Whilst getting to the final was seemingly incredibly straightforward and relaxing for Imre, it was somewhat more stressful for myself. Having lost convincingly to Imre and then losing 33:31 to David Beck (in an unnecessarily complicated endgame where we both imagined the same non-existent swindle), my fate was already out of my own hands and I had to rely on Iain Barrass to beat David which Iain very kindly agreed to. So after day one Imre was already out of sight on 6 out of 6, with myself, David and Iain all cosily huddled on 4 points.
I was able to come through my game against Iain to leave me tied with Beck fighting for a high MBQ tiebreak. Through some miracles of luck I was able to beat Ian Turner and Ben Pridmore in games where I surely deserved to lose (maybe I played Ian T on day one but whose keeping track), finishing the swiss rounds on 7 and narrowly beating David (also on 7) into the final through what I assume was more discs (but who really knows how MBQ works).
My reward was I got to play Imre in a nationals final again, having won one against him in 2013 and having lost the other three since. Knowing that he always (without exception) chooses white in finals I decided to focus my limited preparation on black openings, and thankfully he was happy to play along with our standard comp'oth opening we play far, far too much together. We always play as far as F2, when I then tend to alternate between F1 and B4 (to ensure he has to prepare twice as many lines for me).
I chose the F1 route this time, and after his C2 I went to B1. Note that in the 2019 final I played E7 after C2 and was completely destroyed so had thoroughly learnt my lesson. We both played the next few moves nicely (G4, G3, G5, H6
, H5, D6, H3 G6) and were both out of book at the same time in a lovely drawing position.
The next move for white you could argue mathematically was the decisive move in the game as he missed the somewhat unintuitive C7 and played the sensible but mysteriously worse D7. Not that it was especially straightforward after that for me. We both then played sensibly (E7, C7, D8, C1, D1, G2) with Imre playing the x-square (correctly) and left us in a very inter
While white technically still has parity and after a black H1 has the option of either H2 or G1, the danger of G6 being flipped at a later point (giving black a quiet G1) definitely puts a lot of pressure and uncertainty on the position. But for now it’s me to play and I have to play somewhere to the west, hoping to play it out in a way that will allow me to cruelly abuse the north east to my advantage later without giving away a game losing amount of stable discs in the meantime. After B4, B6, B5, A4, A6, A5, A3, C8, B8, I was feeling relatively happy. We were
getting slowly closer to forcing white to do something he really didn’t want to in the south east and I hadn’t done anything disastrous.
Whilst it may look initially that a white B2 followed by a black A1 has the problem of black losing access to A2, it’s not really an issue, as if white plays to B7, A8 will reflip D5 giving access back and the only other options for white are to play into that horribly south east area I’ve been excitedly looking forward to. Another problem with giving me A1, is it lets me abuse a completely different parity stealing mechanic that doesn’t even need white to flip G6. Once A1 is black I have the lovely H2 move, and whether white goes to H1 or G1, I play the other leaving black no access to H4.
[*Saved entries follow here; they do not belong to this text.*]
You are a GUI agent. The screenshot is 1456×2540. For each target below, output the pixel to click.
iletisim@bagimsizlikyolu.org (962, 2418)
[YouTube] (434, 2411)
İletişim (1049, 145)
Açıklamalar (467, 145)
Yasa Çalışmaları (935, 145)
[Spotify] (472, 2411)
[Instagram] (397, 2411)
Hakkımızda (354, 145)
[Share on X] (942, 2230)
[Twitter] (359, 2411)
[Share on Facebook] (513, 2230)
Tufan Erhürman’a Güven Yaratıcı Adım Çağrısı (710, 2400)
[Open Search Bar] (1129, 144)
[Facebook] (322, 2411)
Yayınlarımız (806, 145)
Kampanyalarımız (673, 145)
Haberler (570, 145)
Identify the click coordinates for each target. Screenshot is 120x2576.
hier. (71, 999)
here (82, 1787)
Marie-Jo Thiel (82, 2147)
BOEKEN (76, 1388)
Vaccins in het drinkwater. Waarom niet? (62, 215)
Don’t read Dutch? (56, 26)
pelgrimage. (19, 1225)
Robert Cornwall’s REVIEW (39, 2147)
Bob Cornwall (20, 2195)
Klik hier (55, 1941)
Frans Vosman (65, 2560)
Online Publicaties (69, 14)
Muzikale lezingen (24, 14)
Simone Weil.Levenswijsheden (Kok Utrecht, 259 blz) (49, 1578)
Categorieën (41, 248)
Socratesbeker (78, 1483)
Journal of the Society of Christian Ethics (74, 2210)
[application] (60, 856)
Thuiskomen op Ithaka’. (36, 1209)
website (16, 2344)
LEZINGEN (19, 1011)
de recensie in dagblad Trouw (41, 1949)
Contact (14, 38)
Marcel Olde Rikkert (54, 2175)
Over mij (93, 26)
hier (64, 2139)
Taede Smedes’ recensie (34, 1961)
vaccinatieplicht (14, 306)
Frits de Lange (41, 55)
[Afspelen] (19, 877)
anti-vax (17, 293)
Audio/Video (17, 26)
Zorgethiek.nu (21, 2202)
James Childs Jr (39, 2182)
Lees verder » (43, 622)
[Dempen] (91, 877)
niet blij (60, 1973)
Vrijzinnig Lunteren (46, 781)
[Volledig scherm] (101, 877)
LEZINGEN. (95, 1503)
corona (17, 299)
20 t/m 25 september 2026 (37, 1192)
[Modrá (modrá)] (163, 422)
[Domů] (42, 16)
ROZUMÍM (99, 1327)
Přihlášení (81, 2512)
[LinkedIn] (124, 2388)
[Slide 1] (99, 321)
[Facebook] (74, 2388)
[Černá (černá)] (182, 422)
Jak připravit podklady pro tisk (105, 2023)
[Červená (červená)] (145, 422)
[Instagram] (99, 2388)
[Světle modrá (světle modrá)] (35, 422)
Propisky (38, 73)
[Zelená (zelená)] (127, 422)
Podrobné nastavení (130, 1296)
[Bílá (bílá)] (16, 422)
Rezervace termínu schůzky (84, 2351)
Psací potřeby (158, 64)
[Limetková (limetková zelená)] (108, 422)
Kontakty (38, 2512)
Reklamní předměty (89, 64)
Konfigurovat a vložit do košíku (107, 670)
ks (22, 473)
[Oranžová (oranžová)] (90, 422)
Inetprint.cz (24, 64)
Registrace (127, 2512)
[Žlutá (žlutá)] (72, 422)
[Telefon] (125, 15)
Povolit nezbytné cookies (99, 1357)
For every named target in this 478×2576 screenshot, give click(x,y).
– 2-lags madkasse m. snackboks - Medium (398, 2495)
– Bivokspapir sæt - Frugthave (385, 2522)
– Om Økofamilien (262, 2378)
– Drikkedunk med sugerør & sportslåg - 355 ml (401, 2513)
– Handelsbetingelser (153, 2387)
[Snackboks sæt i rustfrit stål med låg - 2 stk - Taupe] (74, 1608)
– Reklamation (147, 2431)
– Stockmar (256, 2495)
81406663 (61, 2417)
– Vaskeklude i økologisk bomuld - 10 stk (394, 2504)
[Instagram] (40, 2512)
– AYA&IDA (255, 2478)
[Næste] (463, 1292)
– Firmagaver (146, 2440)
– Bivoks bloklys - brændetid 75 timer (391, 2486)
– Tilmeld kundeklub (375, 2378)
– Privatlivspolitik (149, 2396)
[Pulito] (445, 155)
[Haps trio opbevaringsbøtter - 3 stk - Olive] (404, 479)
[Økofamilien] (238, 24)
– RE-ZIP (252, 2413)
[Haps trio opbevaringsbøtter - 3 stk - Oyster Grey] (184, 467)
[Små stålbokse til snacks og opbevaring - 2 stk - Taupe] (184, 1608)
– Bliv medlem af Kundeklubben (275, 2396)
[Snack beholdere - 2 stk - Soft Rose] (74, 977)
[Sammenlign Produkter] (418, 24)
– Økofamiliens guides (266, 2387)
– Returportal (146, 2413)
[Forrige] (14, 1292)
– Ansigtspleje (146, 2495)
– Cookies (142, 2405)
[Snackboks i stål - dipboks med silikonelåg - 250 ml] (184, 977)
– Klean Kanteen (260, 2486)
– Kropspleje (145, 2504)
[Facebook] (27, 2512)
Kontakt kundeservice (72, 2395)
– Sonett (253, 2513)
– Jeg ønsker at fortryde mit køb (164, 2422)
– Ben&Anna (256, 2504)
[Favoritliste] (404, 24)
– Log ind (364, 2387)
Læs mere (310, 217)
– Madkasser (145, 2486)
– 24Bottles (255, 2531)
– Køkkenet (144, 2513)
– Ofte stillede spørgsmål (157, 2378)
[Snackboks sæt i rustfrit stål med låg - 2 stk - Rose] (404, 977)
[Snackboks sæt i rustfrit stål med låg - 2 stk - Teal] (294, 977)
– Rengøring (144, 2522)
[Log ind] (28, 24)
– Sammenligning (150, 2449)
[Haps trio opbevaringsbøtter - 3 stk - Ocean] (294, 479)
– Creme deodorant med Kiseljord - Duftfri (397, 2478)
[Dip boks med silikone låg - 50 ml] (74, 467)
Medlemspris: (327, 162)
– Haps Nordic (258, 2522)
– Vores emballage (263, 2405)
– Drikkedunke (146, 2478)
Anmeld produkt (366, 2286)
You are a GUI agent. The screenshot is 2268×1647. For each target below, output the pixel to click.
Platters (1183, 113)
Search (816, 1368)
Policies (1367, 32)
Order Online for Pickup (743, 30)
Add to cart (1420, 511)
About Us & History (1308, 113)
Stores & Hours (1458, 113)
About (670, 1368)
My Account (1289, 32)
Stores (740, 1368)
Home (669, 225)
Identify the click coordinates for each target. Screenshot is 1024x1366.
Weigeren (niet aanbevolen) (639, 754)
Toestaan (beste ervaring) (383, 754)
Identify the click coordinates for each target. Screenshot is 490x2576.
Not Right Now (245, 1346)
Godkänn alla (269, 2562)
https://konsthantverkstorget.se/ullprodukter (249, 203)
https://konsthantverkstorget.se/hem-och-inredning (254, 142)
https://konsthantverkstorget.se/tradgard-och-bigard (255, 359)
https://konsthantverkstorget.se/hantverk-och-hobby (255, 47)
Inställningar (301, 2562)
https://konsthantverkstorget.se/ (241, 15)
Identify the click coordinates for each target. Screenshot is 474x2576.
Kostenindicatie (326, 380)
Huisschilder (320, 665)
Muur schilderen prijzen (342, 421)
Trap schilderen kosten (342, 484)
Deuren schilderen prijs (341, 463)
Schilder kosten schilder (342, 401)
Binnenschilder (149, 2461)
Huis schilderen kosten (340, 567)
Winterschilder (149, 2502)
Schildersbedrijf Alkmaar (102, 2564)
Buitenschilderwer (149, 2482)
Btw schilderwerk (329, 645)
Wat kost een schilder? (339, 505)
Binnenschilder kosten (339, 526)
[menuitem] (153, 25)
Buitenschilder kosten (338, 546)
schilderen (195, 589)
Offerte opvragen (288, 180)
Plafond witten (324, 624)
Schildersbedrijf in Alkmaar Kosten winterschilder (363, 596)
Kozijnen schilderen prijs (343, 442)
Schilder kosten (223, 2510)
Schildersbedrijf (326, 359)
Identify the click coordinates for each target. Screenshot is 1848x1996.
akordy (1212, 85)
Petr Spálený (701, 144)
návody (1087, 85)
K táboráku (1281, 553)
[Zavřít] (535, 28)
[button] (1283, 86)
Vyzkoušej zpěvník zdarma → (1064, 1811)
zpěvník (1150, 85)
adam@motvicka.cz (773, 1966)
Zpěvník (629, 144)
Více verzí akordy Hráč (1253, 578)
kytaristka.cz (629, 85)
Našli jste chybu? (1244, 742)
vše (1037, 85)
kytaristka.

And if it went B2, A1, A2 I could still play B7 myself securing a big stable patch on the west edge.
Anyway, White didn’t really have any better options so played out B2, A1 and with the previously explained flaws in B7 and B2 opted to play to E8.
Whilst F8 for black is fine here, I was a little unsure exactly how the F8, G7 line played out, and was slightly concerned about having issues getting access to A2 later so decided it was safer to just guarantee that access by playing F7 now. Essentially sacrificing the bottom
edge to white, but it’s not like there was a great amount he could do with it (especially without access to A7 – meaning he couldn’t build any useful stables on row 7 and would be forced back to the horrible south east region. Anyway, white obviously understand this too, so plays out F8, G8, delaying my access to A2 briefly and ensuring that taking A8 will also give him H8. Then we play out the aforementioned A2, B7, A8, B7.
At this point there isn’t any hope for white. I still have the H2 parity stealing move I’ve been saving and no method of playing out the south east will stop that. So we just played it out with H8, G7, H7, H2, H1, G1, pass, H4.
So in the end my north east parity related threats worked out nicely and it’s not like white really did anything particularly bad (other than the unintuitive missed C7 earlier). In fact Saio analysis says Imre only lost 0.9 discs per move which is a highly respectably performance in any game, but with an easier to understand goal (stay alive till white has to play south east) I would argue it was simpler for me to plan out my moves and find a winning line. It was definitely an interesting game from any perspective with lots of key Othello concepts to think about throughout.
Whilst some might feel bad for Imre winning 9 out of 9 and then losing the final it appears to be a surprisingly common occurrence in British Nationals, with Imre doing the same to me the other way round in 2019, and I’m sure he can wait for what will surely only be another couple of years for that 16th national title.